(Stored records)

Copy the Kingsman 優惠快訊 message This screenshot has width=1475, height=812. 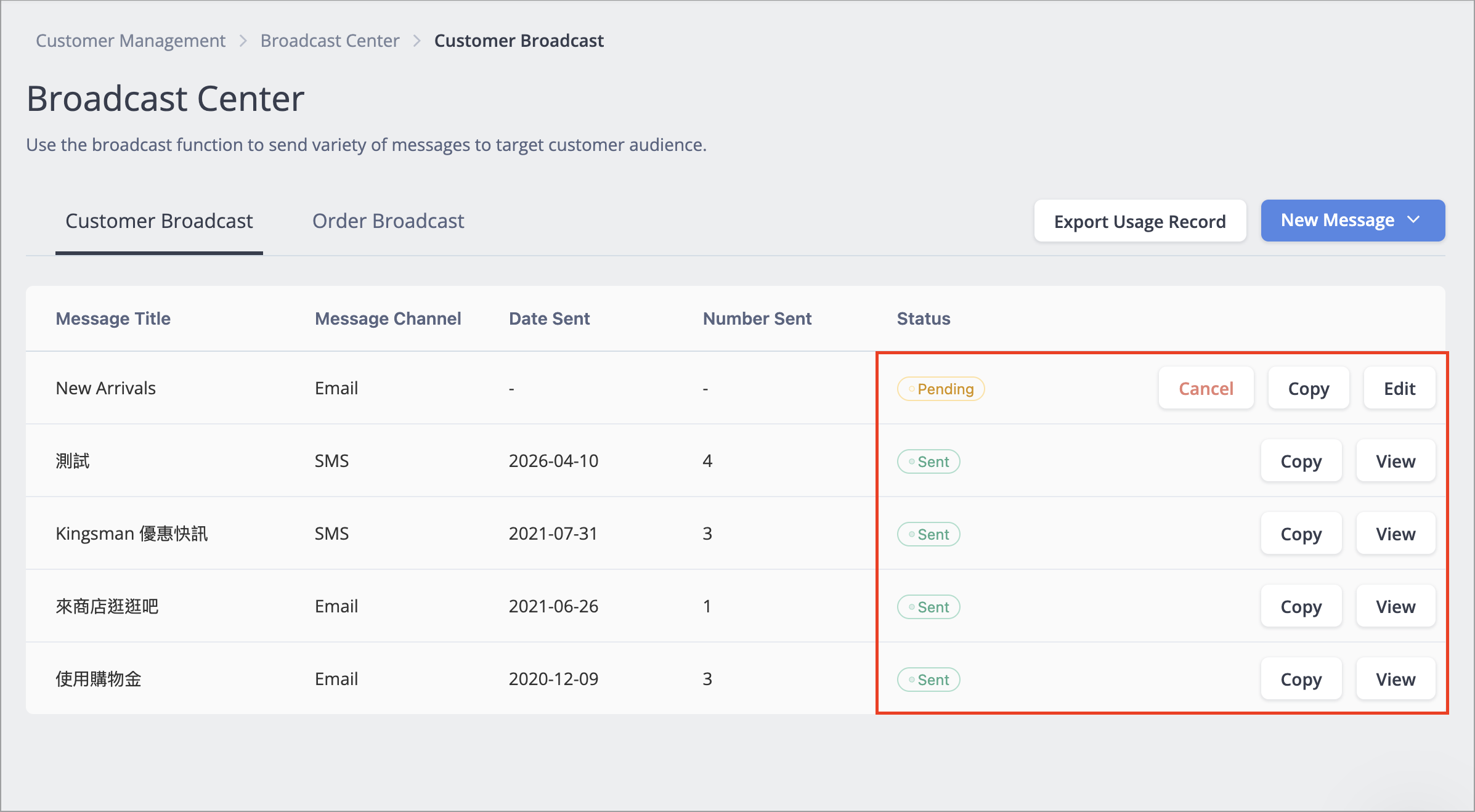coord(1301,534)
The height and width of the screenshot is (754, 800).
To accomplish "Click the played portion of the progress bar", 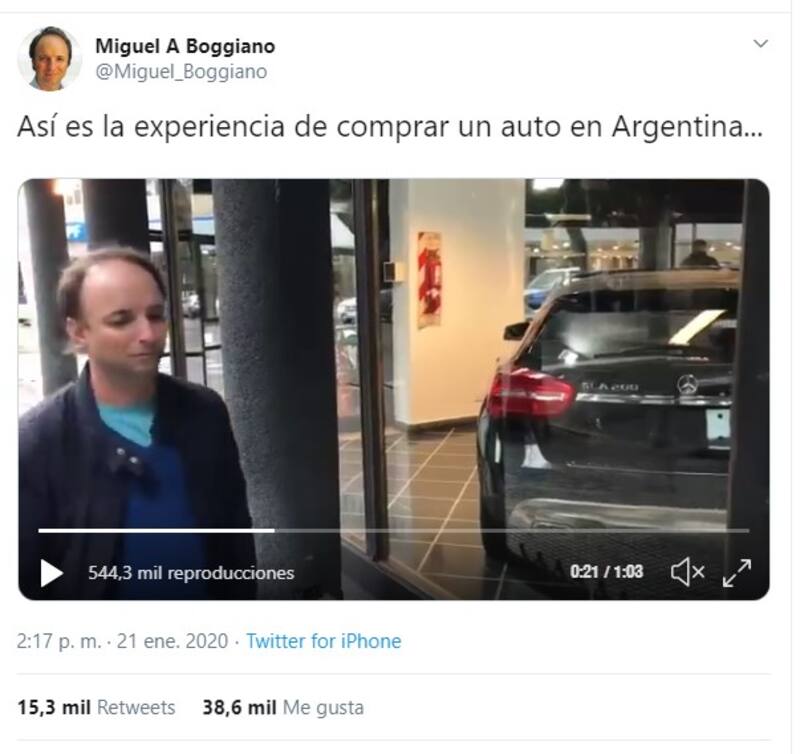I will pyautogui.click(x=156, y=531).
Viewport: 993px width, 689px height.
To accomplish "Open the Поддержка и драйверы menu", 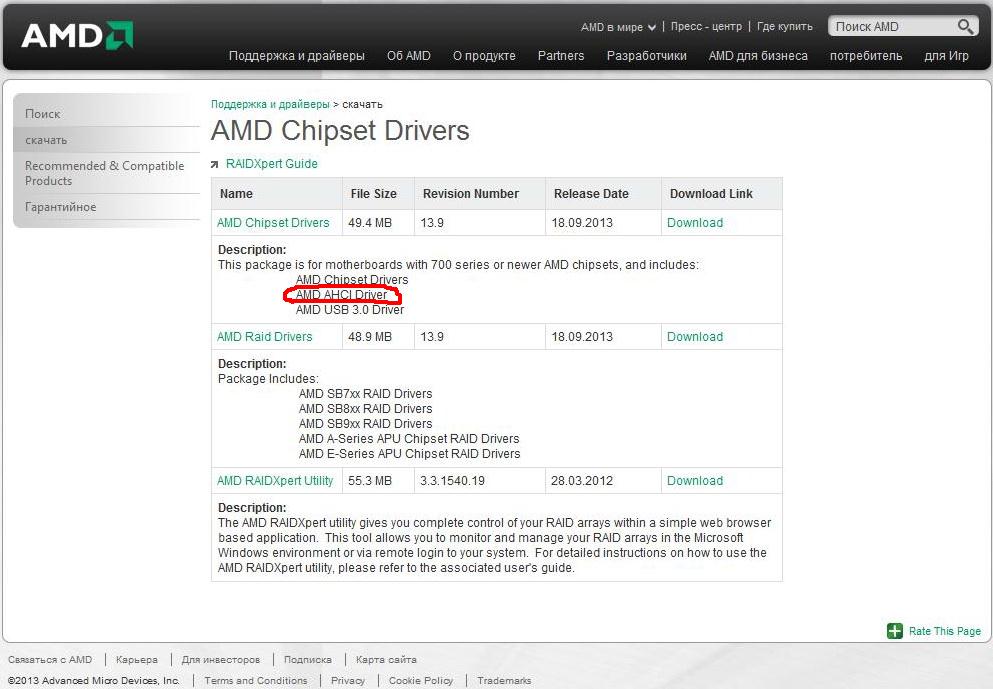I will 296,56.
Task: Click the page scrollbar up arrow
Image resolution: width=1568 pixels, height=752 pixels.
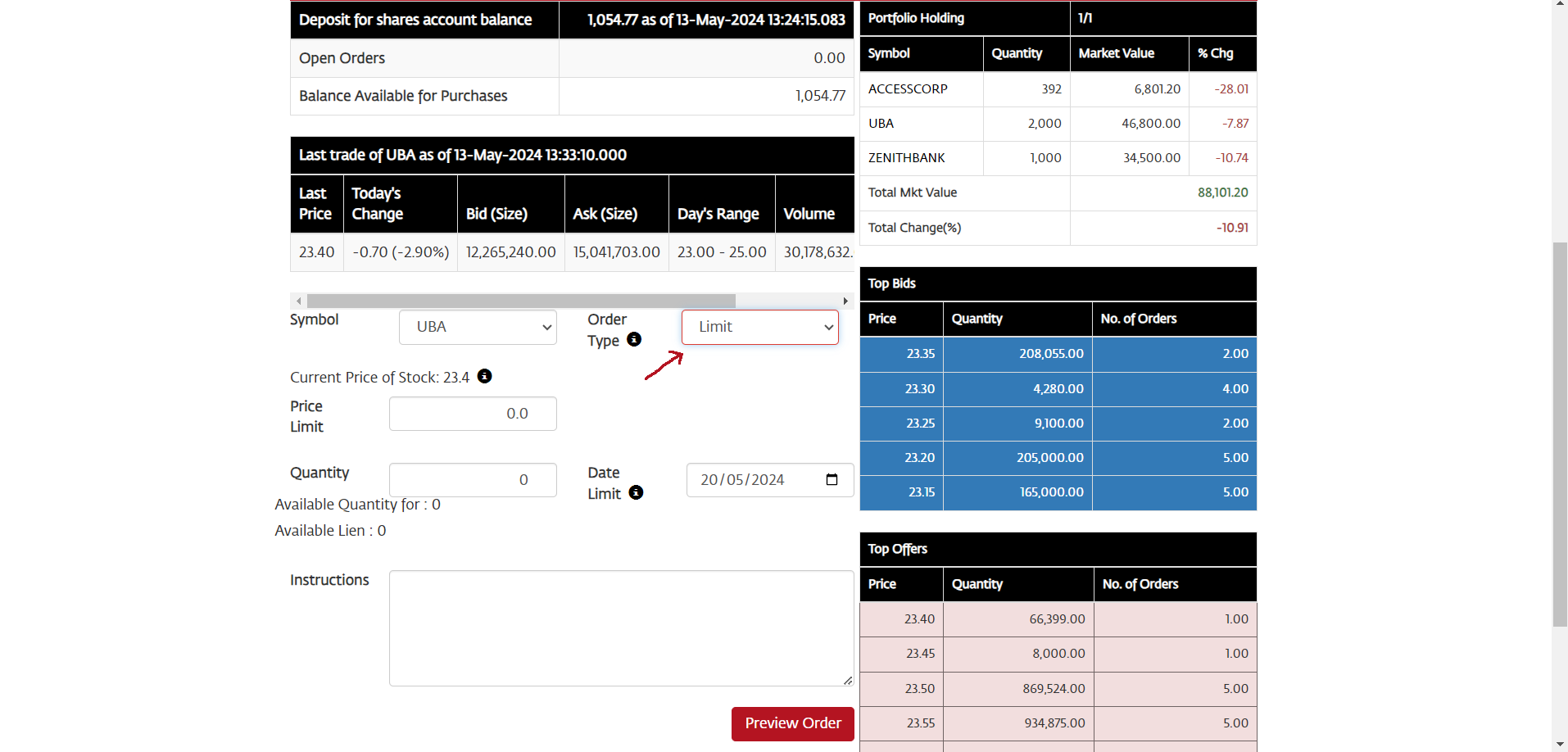Action: click(x=1560, y=5)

Directions for this task:
Retype, word for word, the line containing "Task: Click the page scrollbar up arrow" and each line after it through the end of the data, leaving any picture out.

Written response:
Task: Click the page scrollbar up arrow
Image resolution: width=1568 pixels, height=752 pixels.
Action: click(x=1560, y=5)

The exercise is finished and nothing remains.